# [To be done]
Pull out each line of the listing below that contains the string "bounding". Treat uppercase and lowercase letters as different.

# [Excerpted records]

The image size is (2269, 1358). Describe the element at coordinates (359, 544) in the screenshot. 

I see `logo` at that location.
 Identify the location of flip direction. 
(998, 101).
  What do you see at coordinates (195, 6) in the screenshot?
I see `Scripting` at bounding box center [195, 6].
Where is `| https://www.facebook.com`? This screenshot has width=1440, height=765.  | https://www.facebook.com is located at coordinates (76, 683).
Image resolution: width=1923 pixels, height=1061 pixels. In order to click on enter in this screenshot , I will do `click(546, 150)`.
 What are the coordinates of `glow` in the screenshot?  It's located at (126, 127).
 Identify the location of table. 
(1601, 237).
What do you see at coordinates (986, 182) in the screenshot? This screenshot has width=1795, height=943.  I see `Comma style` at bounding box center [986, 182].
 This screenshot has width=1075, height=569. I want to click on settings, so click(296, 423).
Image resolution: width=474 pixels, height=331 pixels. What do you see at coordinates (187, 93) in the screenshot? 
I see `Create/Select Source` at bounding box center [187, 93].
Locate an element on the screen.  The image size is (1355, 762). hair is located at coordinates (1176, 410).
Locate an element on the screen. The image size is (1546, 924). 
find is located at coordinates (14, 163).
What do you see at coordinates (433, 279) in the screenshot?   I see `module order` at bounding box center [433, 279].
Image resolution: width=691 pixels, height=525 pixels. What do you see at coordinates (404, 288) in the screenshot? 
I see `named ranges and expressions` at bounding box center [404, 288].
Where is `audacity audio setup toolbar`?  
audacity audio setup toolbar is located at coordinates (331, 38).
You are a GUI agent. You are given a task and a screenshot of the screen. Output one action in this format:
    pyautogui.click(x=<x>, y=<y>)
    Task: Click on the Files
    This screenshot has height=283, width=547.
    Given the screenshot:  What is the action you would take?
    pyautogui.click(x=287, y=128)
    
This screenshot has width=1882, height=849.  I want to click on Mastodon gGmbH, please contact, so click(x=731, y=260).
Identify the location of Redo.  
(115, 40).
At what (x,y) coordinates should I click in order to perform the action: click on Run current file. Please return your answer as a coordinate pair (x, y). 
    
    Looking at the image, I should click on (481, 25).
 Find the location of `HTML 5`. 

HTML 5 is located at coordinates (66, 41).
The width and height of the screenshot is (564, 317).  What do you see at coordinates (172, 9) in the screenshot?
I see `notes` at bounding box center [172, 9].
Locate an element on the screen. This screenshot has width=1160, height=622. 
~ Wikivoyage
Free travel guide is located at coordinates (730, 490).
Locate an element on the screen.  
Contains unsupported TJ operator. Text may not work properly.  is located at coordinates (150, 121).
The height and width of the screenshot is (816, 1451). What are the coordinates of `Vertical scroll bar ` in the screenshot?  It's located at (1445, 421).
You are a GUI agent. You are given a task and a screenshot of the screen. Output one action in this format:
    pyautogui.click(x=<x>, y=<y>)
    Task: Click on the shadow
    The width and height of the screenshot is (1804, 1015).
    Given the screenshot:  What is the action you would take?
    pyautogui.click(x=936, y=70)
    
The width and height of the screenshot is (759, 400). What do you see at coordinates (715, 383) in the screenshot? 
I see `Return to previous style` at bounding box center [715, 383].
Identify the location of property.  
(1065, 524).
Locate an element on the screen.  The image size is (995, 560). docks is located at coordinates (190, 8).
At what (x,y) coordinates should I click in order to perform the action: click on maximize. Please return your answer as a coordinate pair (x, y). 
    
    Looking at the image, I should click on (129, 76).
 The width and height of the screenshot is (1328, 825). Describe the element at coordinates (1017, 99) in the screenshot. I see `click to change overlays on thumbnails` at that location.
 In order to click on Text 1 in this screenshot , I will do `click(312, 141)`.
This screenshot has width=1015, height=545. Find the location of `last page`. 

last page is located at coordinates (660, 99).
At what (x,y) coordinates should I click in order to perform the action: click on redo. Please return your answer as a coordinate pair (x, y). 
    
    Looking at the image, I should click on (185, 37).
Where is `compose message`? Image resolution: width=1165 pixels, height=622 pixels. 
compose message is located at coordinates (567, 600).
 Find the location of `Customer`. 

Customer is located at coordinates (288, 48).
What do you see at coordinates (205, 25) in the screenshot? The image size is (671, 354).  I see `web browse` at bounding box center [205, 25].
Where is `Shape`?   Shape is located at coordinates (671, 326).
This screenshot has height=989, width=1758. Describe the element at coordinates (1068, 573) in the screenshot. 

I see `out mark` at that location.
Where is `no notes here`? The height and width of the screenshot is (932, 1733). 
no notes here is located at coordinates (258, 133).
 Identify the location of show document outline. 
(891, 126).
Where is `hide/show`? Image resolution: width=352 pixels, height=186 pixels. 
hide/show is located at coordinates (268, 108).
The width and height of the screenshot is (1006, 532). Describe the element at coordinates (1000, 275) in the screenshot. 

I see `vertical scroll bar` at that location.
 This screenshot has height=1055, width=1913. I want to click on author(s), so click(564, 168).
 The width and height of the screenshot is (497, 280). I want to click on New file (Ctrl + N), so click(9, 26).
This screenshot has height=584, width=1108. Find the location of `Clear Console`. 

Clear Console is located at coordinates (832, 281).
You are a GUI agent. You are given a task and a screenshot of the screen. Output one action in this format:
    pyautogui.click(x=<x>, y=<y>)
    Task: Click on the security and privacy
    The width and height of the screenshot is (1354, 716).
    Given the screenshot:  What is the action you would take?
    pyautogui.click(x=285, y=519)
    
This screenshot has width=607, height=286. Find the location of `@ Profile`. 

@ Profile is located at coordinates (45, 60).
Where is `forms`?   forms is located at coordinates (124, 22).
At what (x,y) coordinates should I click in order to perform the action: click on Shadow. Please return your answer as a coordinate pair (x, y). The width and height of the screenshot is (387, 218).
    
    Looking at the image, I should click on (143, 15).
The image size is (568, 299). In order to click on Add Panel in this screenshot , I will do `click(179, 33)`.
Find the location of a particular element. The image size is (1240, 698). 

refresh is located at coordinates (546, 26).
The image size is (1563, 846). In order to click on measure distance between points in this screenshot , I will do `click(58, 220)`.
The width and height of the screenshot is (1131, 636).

# [Output for this exercise]
I see `Scripting` at bounding box center [195, 6].
What do you see at coordinates (986, 182) in the screenshot? This screenshot has width=1795, height=943.  I see `Comma style` at bounding box center [986, 182].
I see `Create/Select Source` at bounding box center [187, 93].
What do you see at coordinates (433, 279) in the screenshot?   I see `module order` at bounding box center [433, 279].
I see `named ranges and expressions` at bounding box center [404, 288].
I see `notes` at bounding box center [172, 9].
I see `Return to previous style` at bounding box center [715, 383].
What do you see at coordinates (205, 25) in the screenshot? The image size is (671, 354).  I see `web browse` at bounding box center [205, 25].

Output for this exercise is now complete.